We are dealing with the second of the seven questions that those in the troubled ship with Jonah were asking him. I would not want you to miss the thread of this series, if you are just reading this; you can link up with part 4 to know what led us to this discussion.
Jonah’s colleagues in the ship, heading towards Tarshish, asked him when they ran into trouble on the sea: “What is thine occupation?” Jonah 1:8, KJV. You can imagine that this question was not asked in a cool and gentle manner or as if having fun. It was a time of urgent and serious scrutiny. They could not understand why he should be fast asleep at the lower deck while everyone was in panic. They wanted him to hurriedly answer the question.
It seemed to the people that Jonah must have offended the gods or goddesses who were seriously angry at him and were ready to destroy him and whatever may surround him. As everyone was calling on his or her god, they were inquisitive to know which of the gods Jonah had offended. Perhaps, through his occupation, they might know if he was a servant of any god and had made a wrong sacrifice or disobeyed in any way and he was now being called to question.

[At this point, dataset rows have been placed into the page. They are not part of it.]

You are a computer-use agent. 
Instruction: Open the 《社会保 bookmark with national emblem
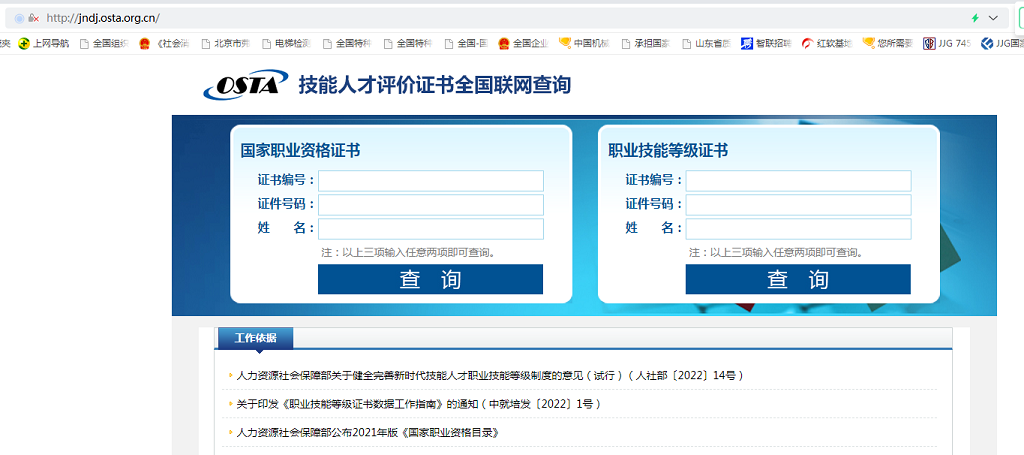pos(164,44)
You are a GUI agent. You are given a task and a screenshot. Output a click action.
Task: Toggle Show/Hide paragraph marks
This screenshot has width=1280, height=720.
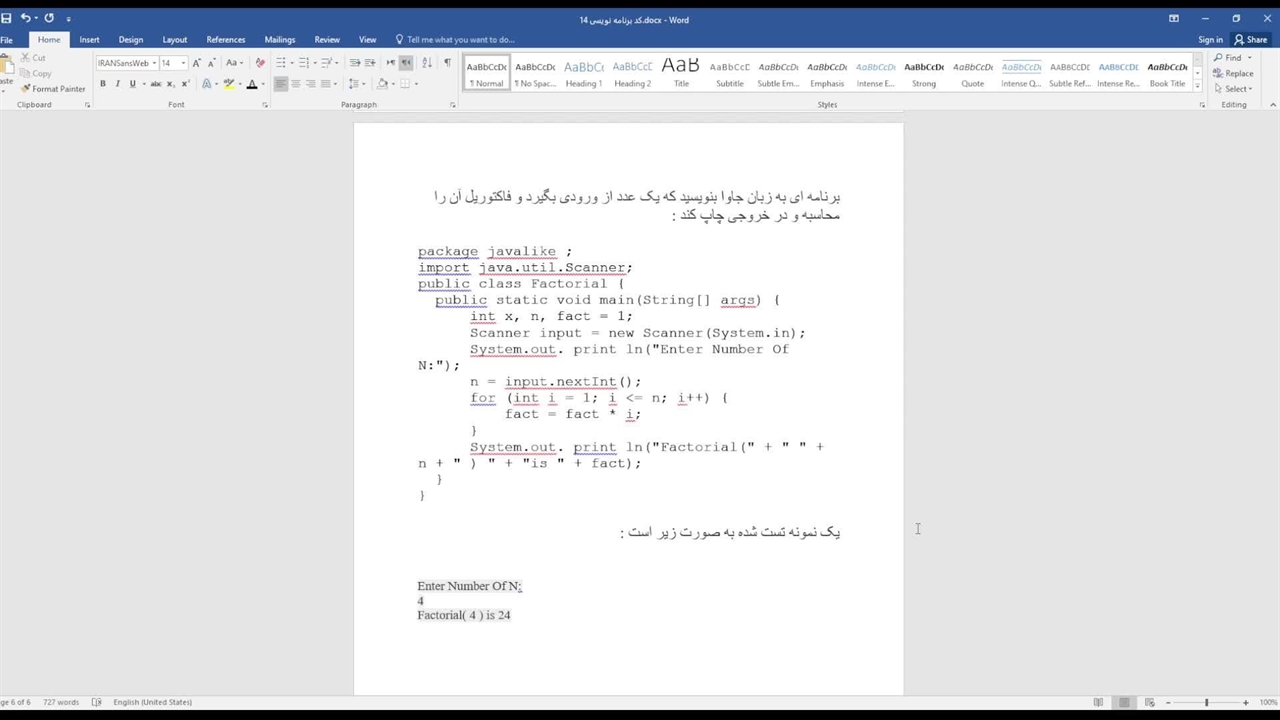tap(447, 63)
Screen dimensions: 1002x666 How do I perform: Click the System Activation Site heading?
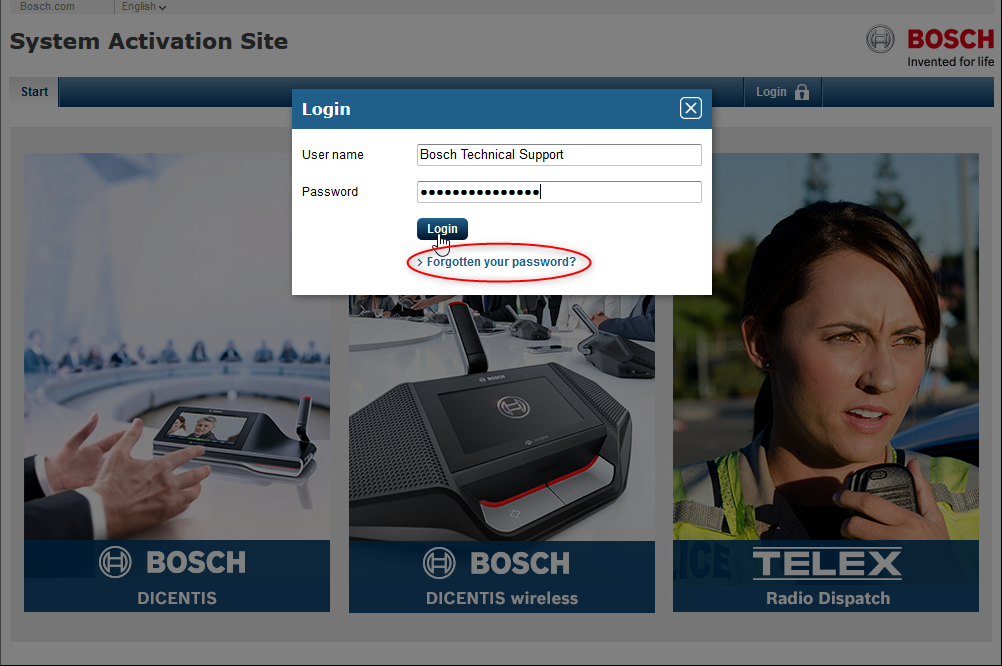(x=149, y=42)
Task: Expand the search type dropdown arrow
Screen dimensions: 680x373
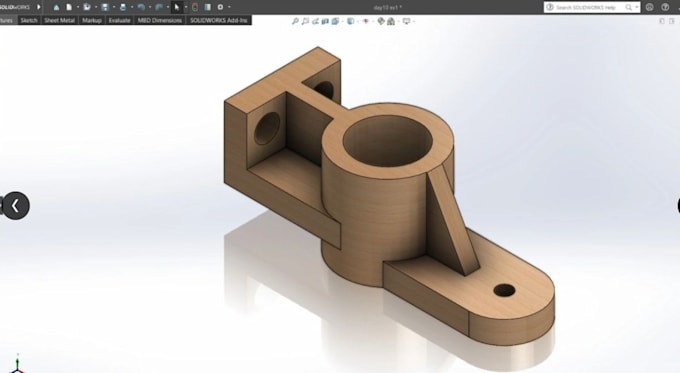Action: tap(637, 7)
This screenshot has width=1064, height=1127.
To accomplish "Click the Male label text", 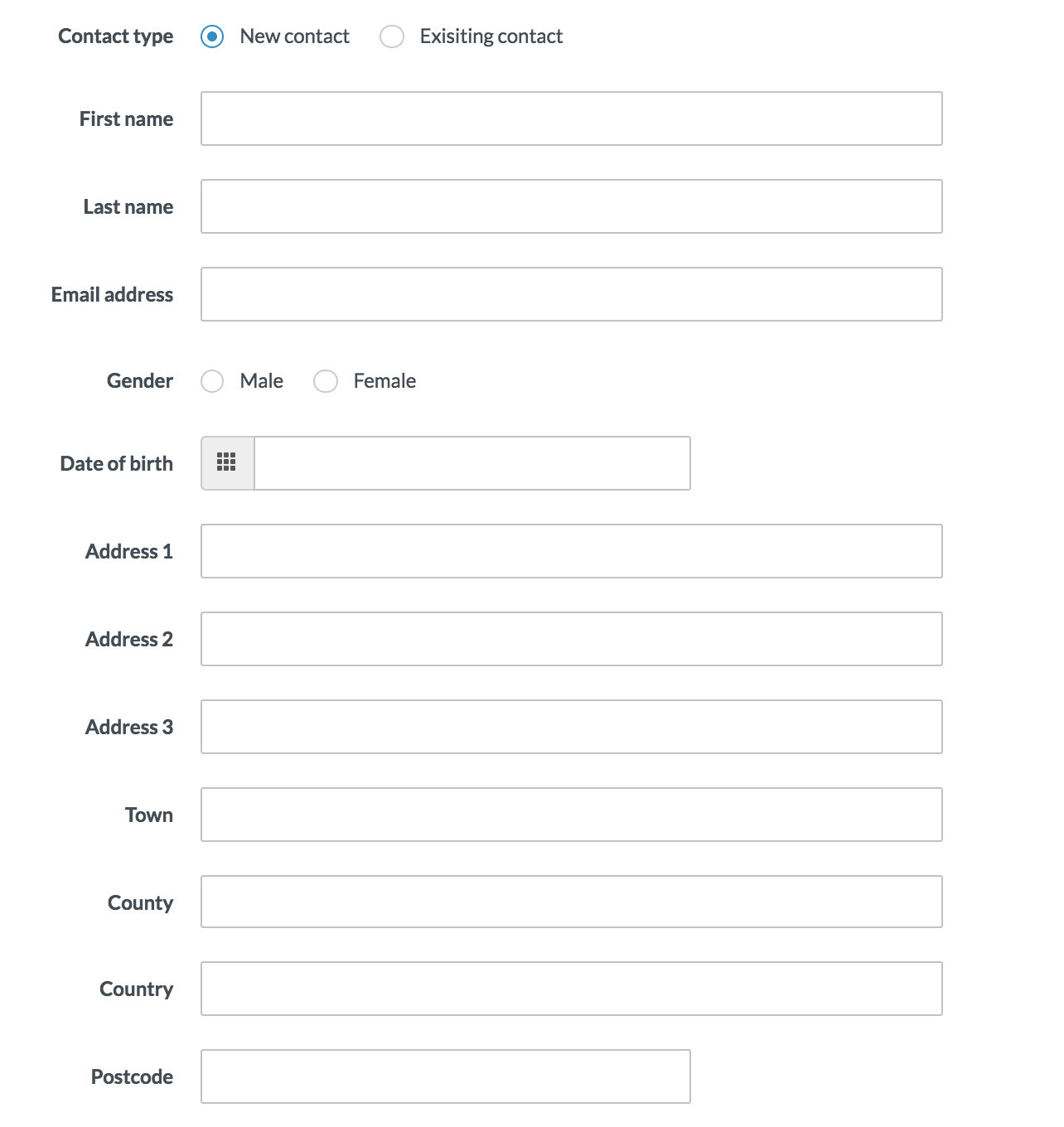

I think it would not be necessary to ask somebody who is serious about his work that kind of question. It depicts that such a servant of god lacks devotion and so he is not known with what he believes. It connotes slackness in the service to his god. Think about it, here is a grave in the angry deep, trying to swallow everyone; and all eyes are now focused on one person among them with a great suspicion. Think of the great pressure that would be mounted against such a person. How would you feel if that person looks unruffled, calm, and cool in the midst of it all? Did Jonah lose hope of surviving at that juncture, and just left everything for God to do whatever he would? Was he praying? Was he numbed?
One would think that at such a turbulent period on the sea, Jonah should be noticed as a servant of the living God by his confidence and confession in the only God who can deliver in the time of trouble. The people should easily identify him by his effectual fervent prayer of faith which avails much and by the use of the Sword of the Spirit, which is the Word of God, to avert the problem. These could not happen because he knew he had deserted God. Therefore he could not tell them what his occupation was. He had lost his bearing!
When the road gets tough, can people identify us as servants of God? When life becomes rough, can we still hold unto God in obedience to God’s leading? As a servant of God, will you be confident to declare your occupation in the face of challenging situations? You can pray: “Lord lift me up and let me stand, on the top of the tower of grace. I know, Lord, that your grace is sufficient for me. Lift me high, O God; in Jesus’ name. Amen.”